A related geological feature is the mesa, which is distinguished from the butte by its much larger size. Buttes, for example, usually have a surface area of less than 10,000 square feet. Mesas, on the other hand, can have as much as four square miles of surface area.

In addition to size, geographers often use another simpler way to differentiate buttes from mesas. Mesas have tops that are wider than they are tall, while buttes are taller than they are wide.

Both buttes and mesas are formed by the scientific process of physical weathering of rock formations.
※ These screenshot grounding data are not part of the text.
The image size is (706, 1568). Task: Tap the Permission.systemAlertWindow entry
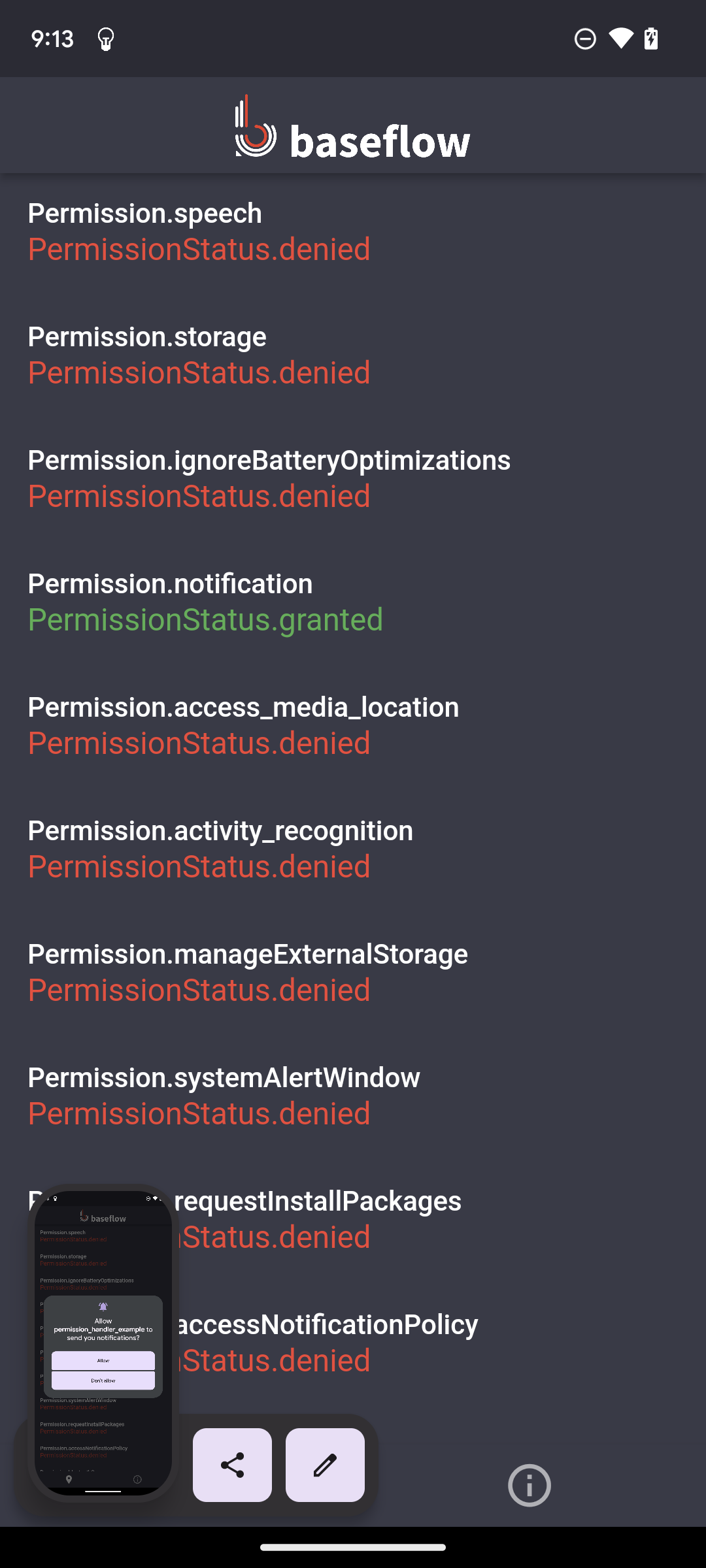(224, 1094)
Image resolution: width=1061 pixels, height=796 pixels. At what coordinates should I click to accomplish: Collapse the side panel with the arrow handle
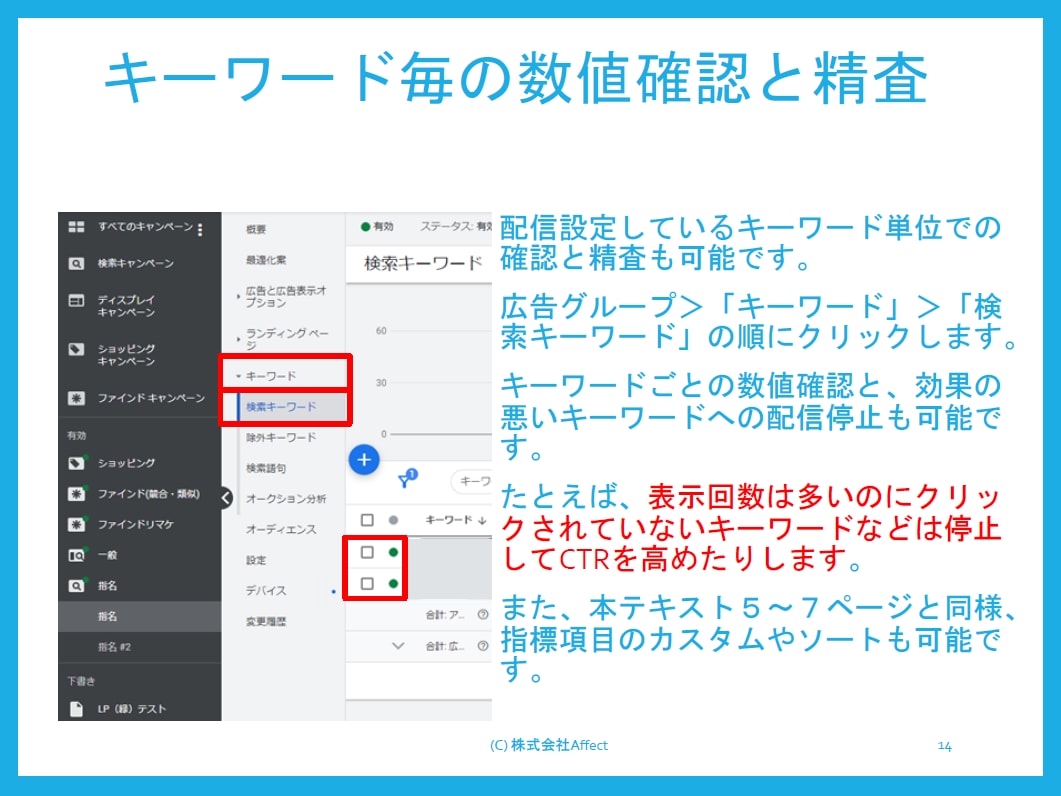(226, 498)
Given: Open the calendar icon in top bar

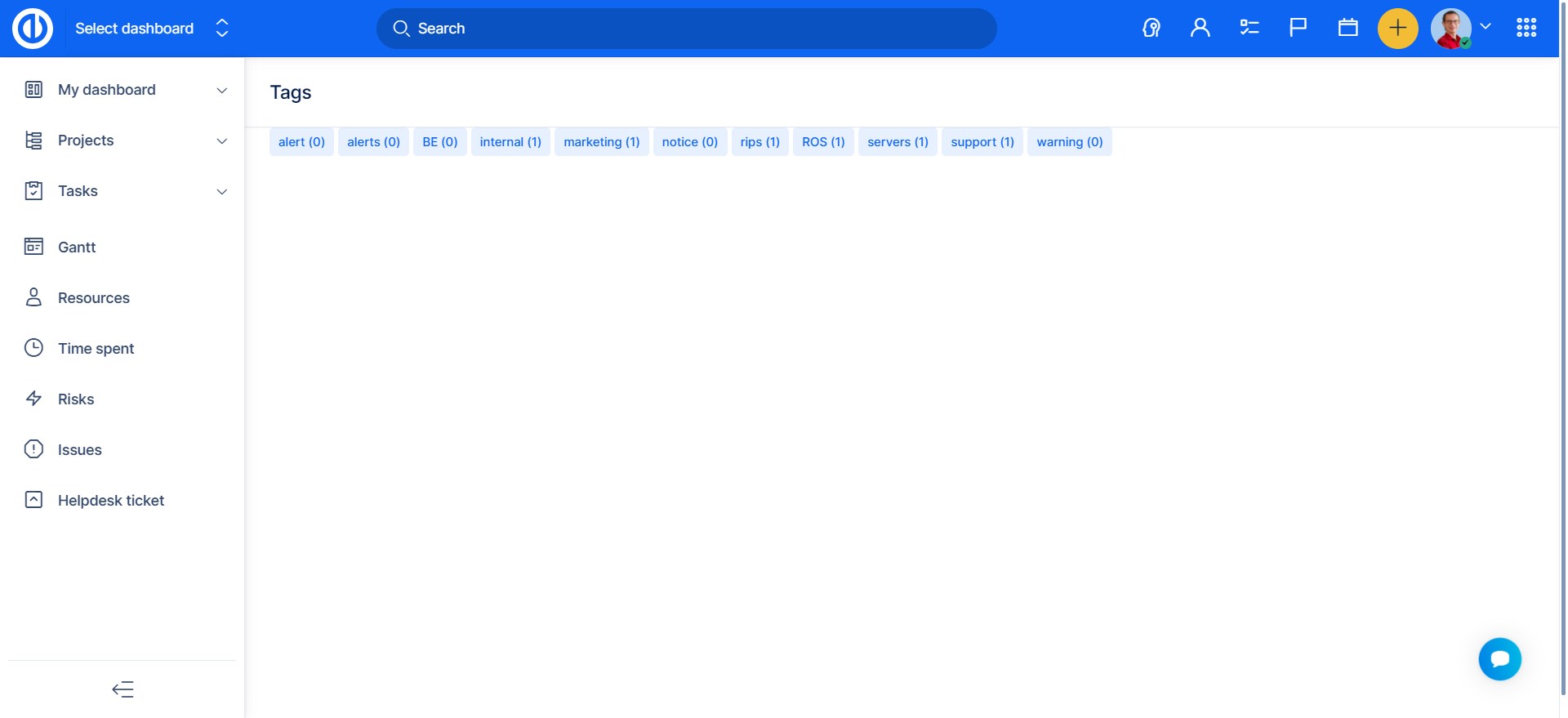Looking at the screenshot, I should [1348, 29].
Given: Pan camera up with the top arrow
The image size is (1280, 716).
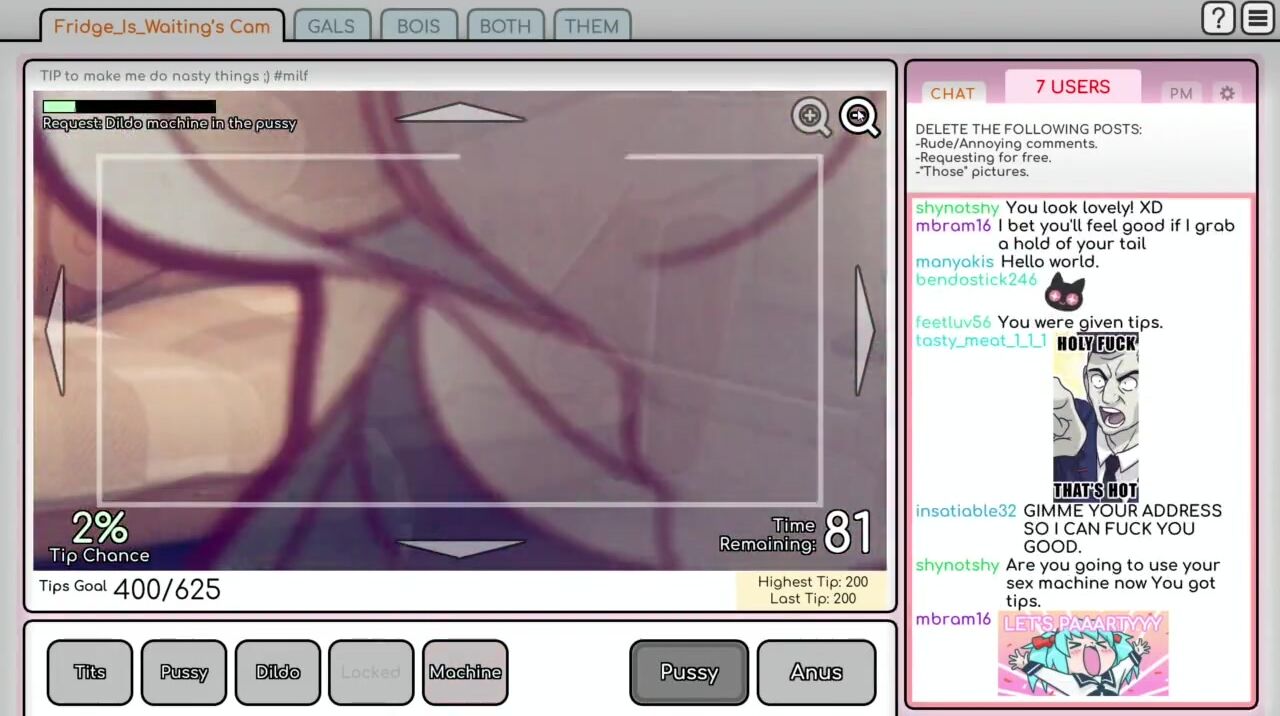Looking at the screenshot, I should [x=460, y=114].
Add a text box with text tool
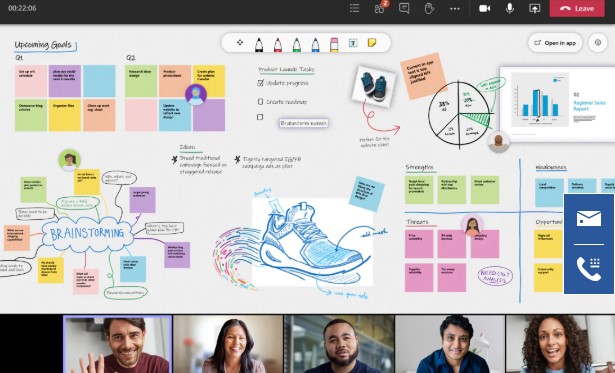This screenshot has height=373, width=615. click(x=353, y=43)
Weathering refers to the process by which rocks are broken down into smaller pieces without substantial movement.

Buttes and mesas, for example, are formed when the surface material of a hill or a mountain — called the cap rock — resists physical weathering but underlying materials (usually softer rock) do not. Over time, the underlying materials break down through a process called erosion, leaving an isolated, flat-topped hill called a butte (or a mesa if it’s really large).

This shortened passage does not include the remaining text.